Sir Roger Carr seems to believe the UK is a wholly average nation – he would have us believe we are simply incapable and unimportant on a world stage. Our position as an unique (time-zone advantageous) island nation – seen the world over as a haven for the rule of law, flexible business regulation, and trade – seems to have been omitted by Sir Roger. That said he is only part of the Europhile collective intent on convincing us the UK simply can’t go it alone. He is in opposition to centuries of history showing us otherwise.
Far from sleepwalking out of the EU, we are in danger of sleepwalking into becoming the nation Sir Roger wants us to be: neutered, wholly average, and only existing as a ‘bridge into Europe’. He states, “banks and industry” capitalise “on the open market culture, skills, rule of law, flexible labour force, language and time zone” but acts as though these advantages would disappear were we to exit the EU.
This is not the case.
It is far from evident to suggest the UK would suffer outside the EU. Thanks to The World Trade Organisation, 75 percent of trade goods are now tariff free. Alas, the “Most Favoured Nation” principle would prohibit the EU from waging a tariff war against us – not that the continent would want such a thing, given its current trade imbalance and levels of high unemployment.
Sir Roger is scaremongering the public into believing the EU is good for us and all our business alike. Again peddling this snake oil myth. Capitalism by its very nature seeks opportunity in all circumstances – and this is what has happened within the EU. Yes, business benefits from aspects of the EU because that is what business does – you would no more be surprised at a lion catching its prey. However to say the EU helps small to medium sized business through trickle down employment off the back of corporatist leaning European trade is a dubious assumption at best. This is even more dubious when you read figures produced by the British Chamber of Commerce that estimate nearly 70 percent of all business regulation originates in the EU. Who suffers most from implementing that? Small and Medium sized businesses (1).

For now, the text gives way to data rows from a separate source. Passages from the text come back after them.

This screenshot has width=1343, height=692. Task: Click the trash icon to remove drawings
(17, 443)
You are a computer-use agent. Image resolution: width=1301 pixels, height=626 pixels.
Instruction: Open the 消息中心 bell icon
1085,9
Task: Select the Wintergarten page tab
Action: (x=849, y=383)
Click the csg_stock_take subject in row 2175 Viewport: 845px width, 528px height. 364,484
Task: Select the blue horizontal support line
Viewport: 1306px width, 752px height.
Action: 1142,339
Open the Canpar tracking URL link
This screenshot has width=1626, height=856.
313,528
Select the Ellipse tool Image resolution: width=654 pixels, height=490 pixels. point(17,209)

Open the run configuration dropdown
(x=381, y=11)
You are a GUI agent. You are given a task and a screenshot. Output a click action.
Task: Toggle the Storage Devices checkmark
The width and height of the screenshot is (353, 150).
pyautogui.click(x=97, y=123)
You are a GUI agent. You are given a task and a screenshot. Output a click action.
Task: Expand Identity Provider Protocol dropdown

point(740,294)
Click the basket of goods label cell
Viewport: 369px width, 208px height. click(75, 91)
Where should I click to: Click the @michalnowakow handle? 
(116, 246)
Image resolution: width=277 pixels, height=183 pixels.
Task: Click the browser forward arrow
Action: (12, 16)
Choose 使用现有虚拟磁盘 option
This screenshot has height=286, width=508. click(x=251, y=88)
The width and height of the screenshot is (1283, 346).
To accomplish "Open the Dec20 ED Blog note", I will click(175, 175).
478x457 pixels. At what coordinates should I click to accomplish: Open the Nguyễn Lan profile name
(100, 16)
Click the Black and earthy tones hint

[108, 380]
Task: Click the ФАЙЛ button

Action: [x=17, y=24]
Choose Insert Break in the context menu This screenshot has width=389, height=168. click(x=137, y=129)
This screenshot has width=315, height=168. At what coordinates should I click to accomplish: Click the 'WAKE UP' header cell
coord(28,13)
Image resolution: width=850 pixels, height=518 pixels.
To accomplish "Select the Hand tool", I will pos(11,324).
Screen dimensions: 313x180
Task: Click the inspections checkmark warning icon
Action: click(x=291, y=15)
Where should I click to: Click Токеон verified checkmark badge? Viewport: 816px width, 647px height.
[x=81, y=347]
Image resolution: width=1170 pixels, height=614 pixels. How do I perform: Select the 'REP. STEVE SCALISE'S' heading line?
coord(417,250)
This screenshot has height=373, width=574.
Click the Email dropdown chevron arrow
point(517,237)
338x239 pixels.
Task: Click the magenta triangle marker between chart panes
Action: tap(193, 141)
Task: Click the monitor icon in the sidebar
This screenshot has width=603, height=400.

Furthermore, to say this capital investment would disappear upon exit is again an uneducated guess. The rise of EU regulation has directly affected small business for the worse who find it harder to comply with ‘harmonisation’ regulations and it will continue to stifle competition and only go to help serve the vested interests of some big businesses.
The UK is part of this zoo that is the EU – a large trade barrier to the wider world disguising itself as a free trade bloc. However, the façade is starting to chip away and the world beckons. Just as business has found opportunity in the constricted and contained margins of the EU, business will find greater opportunity unlimited by barriers and regulation if only we embrace the world. The UK is not average; we offer a uniquely advantageous nation that will not only be able to survive in a brave new world but flourish. Unlike Sir Roger Carr, I have confidence in the UK.
(1) British Chamber of Commerce, “The Burdens Barometer, 2010”, May 2010.
The author is Jesse Lozano, a tech. entrepreneur and small business owner.